La versione di Springhetti si conclude con il celebre “Addio monti”, che ha un andamento musicale degno del testo italiano: “Valete montes assurgentes ab aquis sublimes, valete culmina iniqua, illi pernota, qui vos inter adolevit aetate, eiusque in animo non minus impressa, quam ora ipsa et vultus suorum…  Huiusmodi erant, si non haec ipsa, quae Lucia, nec longe alia quae reliqui duo viatores cogitabant, dum eos cymba ad dexteram Adduae ripam vehebat”.

A me è piaciuta: sembra un controcanto, una seconda voce che nulla toglie al modello e aggiunge armonica intensità d’affetto al passo nel suo insieme. Le altre traduzioni, nel loro insieme, sono esercizi di stile, versioni spesso pensate per la scuola e realizzate per amore della lingua latina. In questo contesto si distingue l’ampia traccia tematica composta da Ornella Mogàvero e Vittorio Ostraccione riportata nelle ultime pagine dell’introduzione, pagine serene e scorrevoli, forse perché lontane da confronti diretti con il monumentale modello.

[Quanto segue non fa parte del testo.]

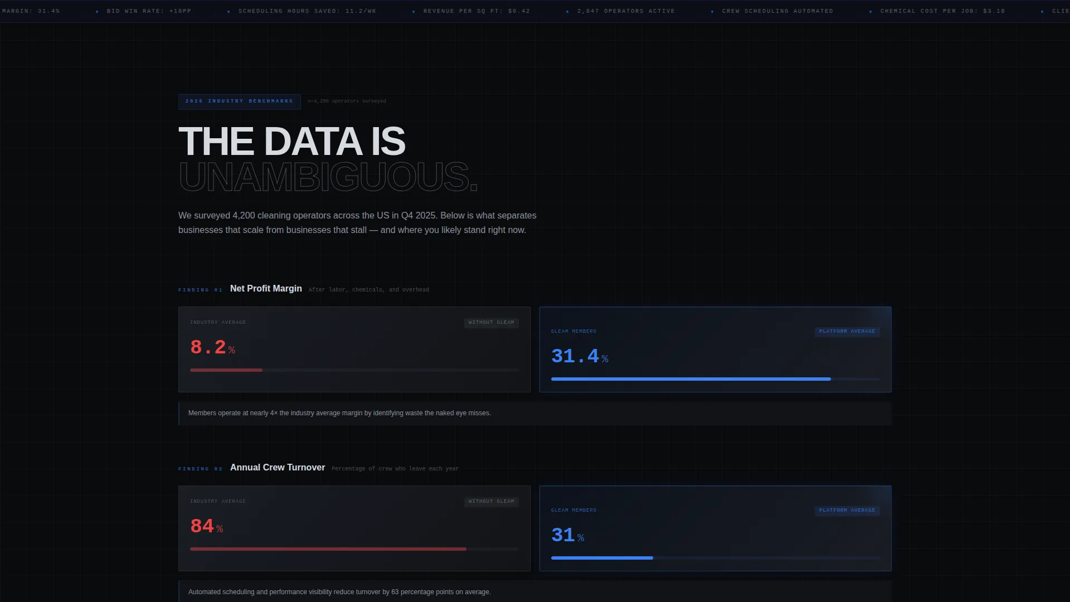Viewport: 1070px width, 602px height.
Task: Select the 'Without Gleam' tag on Net Profit Margin
Action: [491, 323]
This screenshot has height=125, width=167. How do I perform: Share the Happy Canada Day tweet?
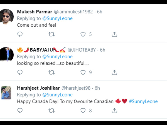(x=114, y=111)
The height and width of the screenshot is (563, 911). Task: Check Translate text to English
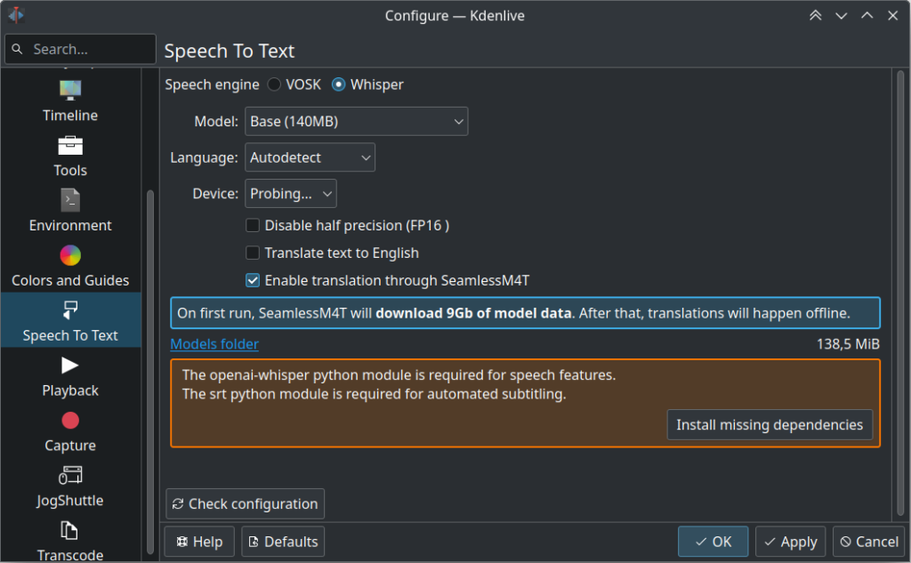[253, 253]
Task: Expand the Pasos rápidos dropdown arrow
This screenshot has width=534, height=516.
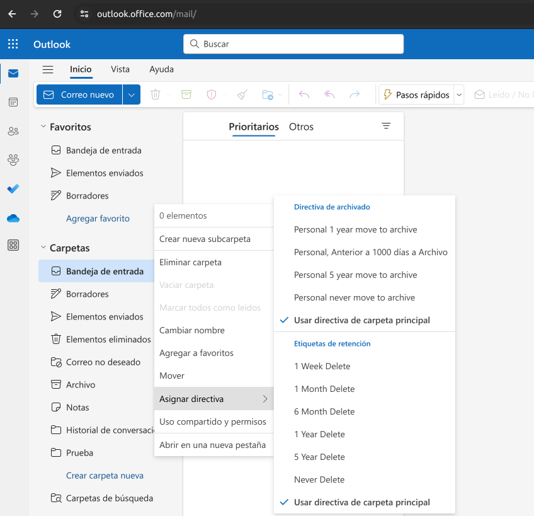Action: tap(459, 95)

Una comparazione tra versioni diverse dello stesso testo lascia non poche perplessità. Il romanzo manzoniano non è una delle tante opere pubblicate in quegli anni in Europa; si poneva come modello della lingua italiana con valore fondativo, un secondo De vulgari eloquentia, una dimostrazione esemplare di come si poteva dare dignità alla semplicità d’espressione, avendo come antitesi l’inutile complessità della lingua usata da potenti e prepotenti, che, ironia della sorte, è affine al latinorum di Renzo.

Si potrebbe accennare anche alla distanza che il Manzoni prese dai dialetti, anche di alto livello letterario come il toscano puro o il dotto milanese dell’amico Carlo Porta, ma mi limito a mostrare le copertine di due versioni dialettali, una milanese di Francesco Cordara, tradotto anche di Pinocchio, e l’altra del poeta Mario Gildo Dedola, che ha composto una versione in ottave in Logudorese.

 

 

[1] Luigi Miraglia, il più grande sostenitore del “Metodo naura” per l’insegnamento del latino, nonché fondatore dell’Accademia Vivarium Novum, ricorda il caldo incoraggiamento di Springhetti all’uso di un metodo didattico nuovo (Latine doceo, pag. 19) e gli dedicò l’articolo Aemilius Springhetti Latinitatis omnium temporum eximius cultor (Latinitas - 2008, pagg. 152-159).